Germany was left meeting the technical definition of a recession after the Destatis statistics agency revised its estimate of first-quarter gross domestic production to a 0.3% quarterly contraction, from a previous estimate of growth.
“It took a couple of statistical revisions, but at the end of the day, the German economy actually did this winter what we had feared already since last summer: it fell into a technical recession. It’s not the worst-case scenario of a severe recession but a drop of almost 1% from last summer,” said Carsten Brzeski, global head of macro at ING.
Salomon Fiedler, an economist at Berenberg Bank, said the real surprise wasn’t so much that Germany was in a recession, but that the statistics agency initially didn’t think so after the heavy hit to disposable incomes from sky-high energy and food prices.

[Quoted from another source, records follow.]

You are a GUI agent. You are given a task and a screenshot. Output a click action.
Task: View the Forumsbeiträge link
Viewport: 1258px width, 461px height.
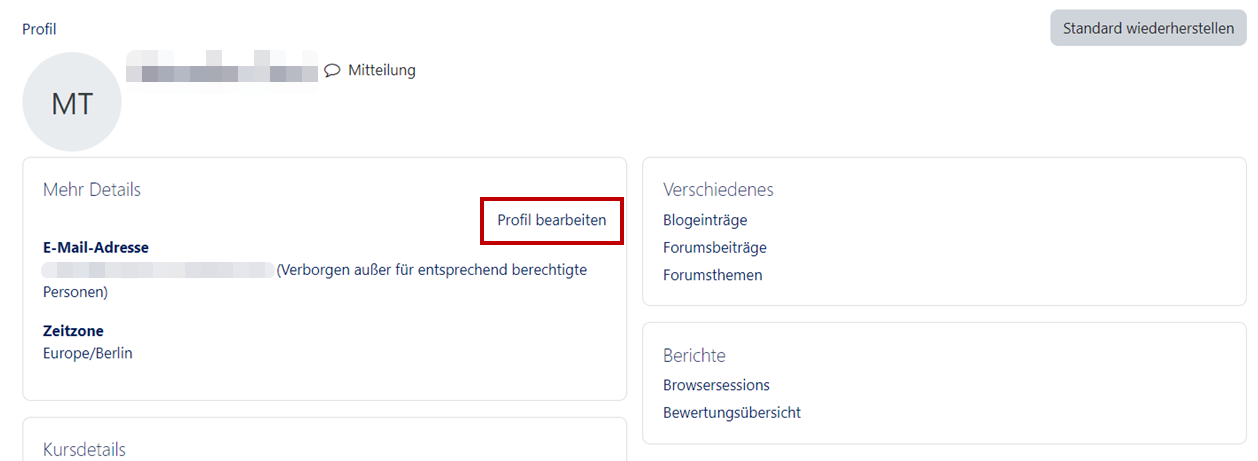pos(715,247)
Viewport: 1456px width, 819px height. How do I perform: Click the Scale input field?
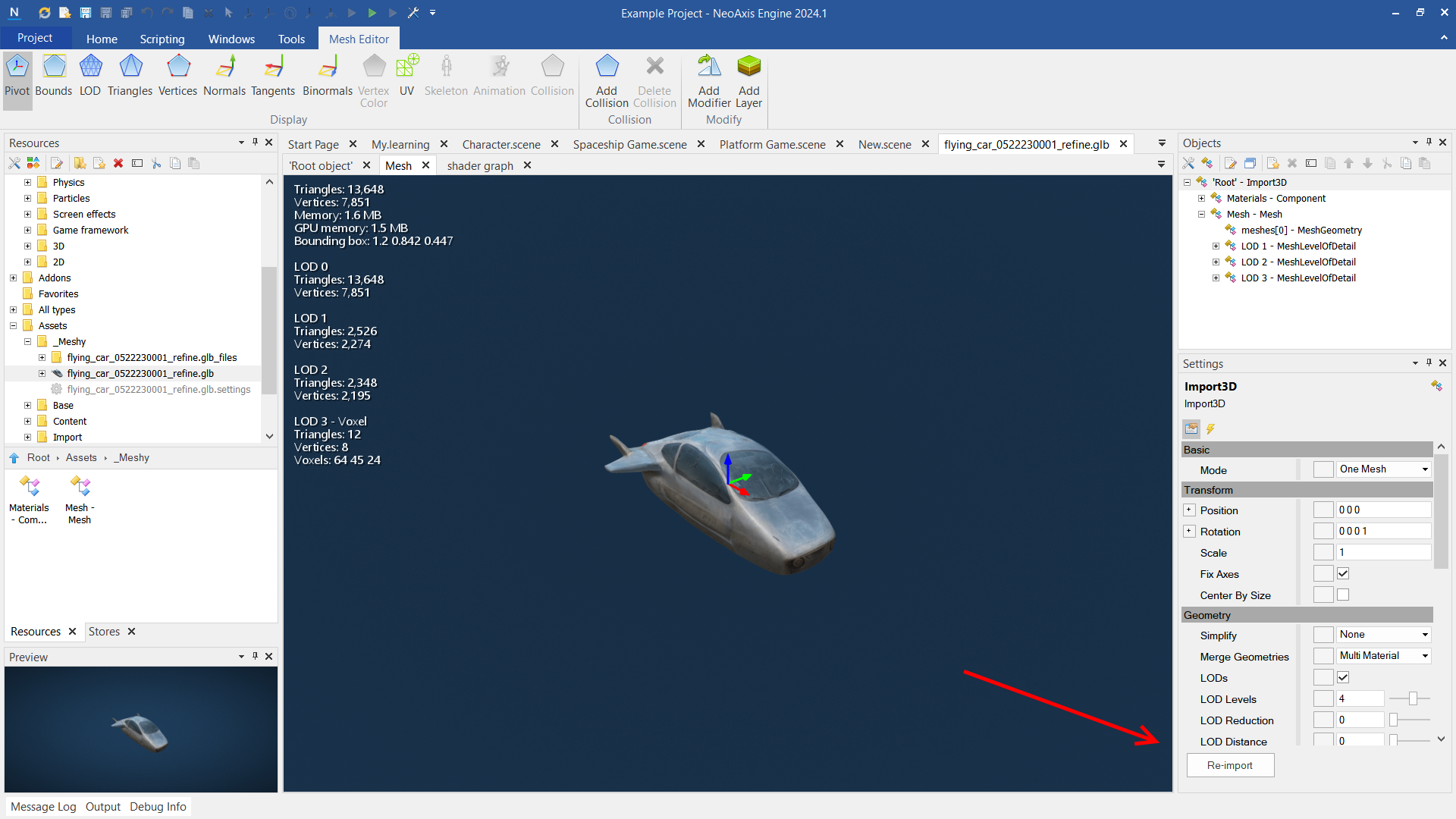click(x=1383, y=553)
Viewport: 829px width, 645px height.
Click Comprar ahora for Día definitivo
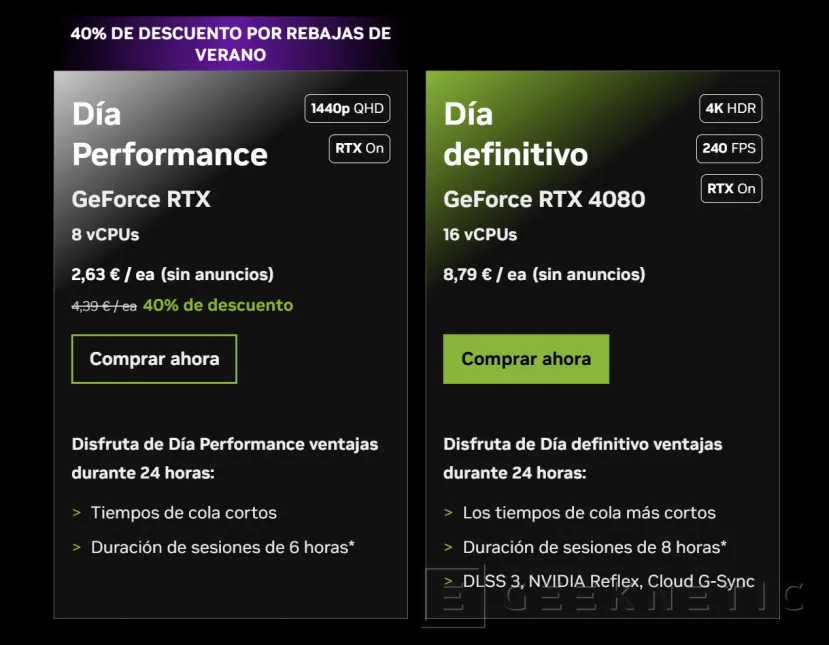pyautogui.click(x=526, y=358)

There also was a drop in car purchases after the discontinuation of grants for plug-in hybrids and reduction of grants for electric vehicles, he noted. But from the summer, wages and income will likely outpace inflation, raising German purchasing power.
Christian Schulz, deputy chief European economist at Citi, said private consumption fell by 1.2% after a 1.7% deterioration in the fourth quarter. He said there are hopeful signs, as consumer confidence rose in May, driven by a drop in savings intentions and higher income expectations.
“Our hopes for a growth acceleration in 2023 rest on a rebound in consumer spending,” he said.
The euro
EURUSD,
did weaken a bit after the German data was published, as the shared currency fetched $1.0734, down from $1.0752 on Wednesday.